Abstract 330: Macrophage Expressed Syndecan-1 in the Pathogenesis of Aortic Aneurysm
Introduction: Syndecan-1 is a cell surface heparan sulfate proteoglycan characterized by highly regulated expression during development, neoplasia, and wound repair. The ectodomain of syndecan-1 bears distinct heparan sulfate chains that are capable of binding a variety of ligands that modulate events relevant to acute tissue repair and chronic injury responses. The role of syndecan-1 in vascular inflammatory disease processes remains undefined. Previous studies in our lab have confirmed a dramatic upregulation of syndecan-1 co-localized in zones of macrophage infiltration in a murine model of abdominal aortic aneurysm (AAA). Using a syndecan-1 deficient mouse model, we assessed the hypothesis that macrophage expressed syndecan-1 is an important inflammatory modulator in the vascular wall.
Methods: Apolipoprotein E (ApoE) deficient and ApoE deficient/Syndecan-1 deficient mice were maintained on a proatherogenic diet and made hypertensive by infusion of angiotensin II (.75mg/kg/day). Mice were monitored for 2 weeks and sacrificed for AAA analysis and immunohistochemistry. Thioglycollate-elicited peritoneal macrophage were utilized to explore the functional role of syndecan-1 in macrophage. Protease activity was measured using gel zymography and fluorescent based microplate assays.

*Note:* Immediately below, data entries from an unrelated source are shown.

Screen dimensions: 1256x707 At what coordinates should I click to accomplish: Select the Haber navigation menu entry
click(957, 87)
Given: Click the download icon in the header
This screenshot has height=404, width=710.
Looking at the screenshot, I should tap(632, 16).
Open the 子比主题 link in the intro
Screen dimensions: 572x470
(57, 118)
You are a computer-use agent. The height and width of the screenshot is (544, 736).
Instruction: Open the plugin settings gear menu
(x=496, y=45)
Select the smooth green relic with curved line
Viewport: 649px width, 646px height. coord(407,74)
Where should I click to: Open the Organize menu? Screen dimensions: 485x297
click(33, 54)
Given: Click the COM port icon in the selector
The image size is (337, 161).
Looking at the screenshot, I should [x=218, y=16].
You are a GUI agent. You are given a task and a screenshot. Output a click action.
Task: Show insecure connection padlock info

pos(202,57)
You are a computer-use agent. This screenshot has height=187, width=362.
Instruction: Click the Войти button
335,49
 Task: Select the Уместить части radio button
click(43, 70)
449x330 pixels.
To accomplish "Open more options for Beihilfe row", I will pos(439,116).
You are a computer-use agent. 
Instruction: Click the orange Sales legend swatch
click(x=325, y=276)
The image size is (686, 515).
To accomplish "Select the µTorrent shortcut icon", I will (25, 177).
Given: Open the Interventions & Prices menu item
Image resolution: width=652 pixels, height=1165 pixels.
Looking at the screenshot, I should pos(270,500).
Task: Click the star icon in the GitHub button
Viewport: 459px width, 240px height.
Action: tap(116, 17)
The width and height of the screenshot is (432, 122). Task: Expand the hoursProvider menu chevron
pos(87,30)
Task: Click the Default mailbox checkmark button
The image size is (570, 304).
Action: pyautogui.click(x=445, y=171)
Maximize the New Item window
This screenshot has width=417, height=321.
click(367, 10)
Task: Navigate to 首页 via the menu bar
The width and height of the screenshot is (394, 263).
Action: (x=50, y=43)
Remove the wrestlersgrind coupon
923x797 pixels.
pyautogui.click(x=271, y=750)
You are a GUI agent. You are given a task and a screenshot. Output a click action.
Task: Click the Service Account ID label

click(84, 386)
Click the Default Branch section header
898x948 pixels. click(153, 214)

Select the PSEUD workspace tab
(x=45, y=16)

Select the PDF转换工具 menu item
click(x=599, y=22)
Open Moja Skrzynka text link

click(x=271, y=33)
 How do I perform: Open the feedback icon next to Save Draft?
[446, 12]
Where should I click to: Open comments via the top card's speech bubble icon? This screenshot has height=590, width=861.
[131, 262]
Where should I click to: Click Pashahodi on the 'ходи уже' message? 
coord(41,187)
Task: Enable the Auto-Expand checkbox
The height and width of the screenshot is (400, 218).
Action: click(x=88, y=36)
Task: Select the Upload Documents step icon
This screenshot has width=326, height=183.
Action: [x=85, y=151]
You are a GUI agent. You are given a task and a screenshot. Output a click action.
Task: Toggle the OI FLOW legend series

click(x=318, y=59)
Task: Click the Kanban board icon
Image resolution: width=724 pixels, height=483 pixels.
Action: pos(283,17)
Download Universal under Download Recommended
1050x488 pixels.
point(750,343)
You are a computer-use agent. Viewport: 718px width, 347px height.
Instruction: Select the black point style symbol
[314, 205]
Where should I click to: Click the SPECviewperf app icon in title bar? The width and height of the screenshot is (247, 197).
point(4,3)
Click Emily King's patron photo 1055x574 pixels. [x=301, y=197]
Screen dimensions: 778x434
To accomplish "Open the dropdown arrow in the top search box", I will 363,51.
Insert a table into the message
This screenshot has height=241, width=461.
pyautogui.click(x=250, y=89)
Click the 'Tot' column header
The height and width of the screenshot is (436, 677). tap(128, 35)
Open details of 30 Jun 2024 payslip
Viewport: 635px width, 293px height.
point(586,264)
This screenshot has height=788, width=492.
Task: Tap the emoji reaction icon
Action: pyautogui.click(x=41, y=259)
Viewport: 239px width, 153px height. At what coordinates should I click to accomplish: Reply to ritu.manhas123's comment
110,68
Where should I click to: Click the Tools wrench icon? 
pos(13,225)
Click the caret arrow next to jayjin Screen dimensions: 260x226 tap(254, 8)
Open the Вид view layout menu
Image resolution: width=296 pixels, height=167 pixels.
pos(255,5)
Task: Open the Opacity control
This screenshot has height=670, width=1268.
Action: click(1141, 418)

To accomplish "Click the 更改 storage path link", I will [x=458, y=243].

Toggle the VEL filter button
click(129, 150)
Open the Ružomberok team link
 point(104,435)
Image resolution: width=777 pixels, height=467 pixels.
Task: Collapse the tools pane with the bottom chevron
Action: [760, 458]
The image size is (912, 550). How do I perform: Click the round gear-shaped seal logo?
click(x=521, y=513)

Results: ApoE/Syndecan-1 double knockout mice displayed a significantly higher rate in AAA formation (66%, n=30) verses the ApoE knockout control (33%, n=20), P<0.05. In addition, mortality was significantly increased in the ApoE/Syndecan-1 double knockout (33%) verses the ApoE control (5%), P<0.05. Most mice died from ascending aortic aneurysm rupture or ruptured AAA. Conditioned media from syndecan-1 deficient macrophage cultures displayed 3-fold higher elastase activity verses the wild-type control.
Conclusion: Loss of syndecan-1 results in increased mortality and increased incidence of AAA. Syndecan-1 may have a protective effect against unregulated inflammatory processes in the vascular wall.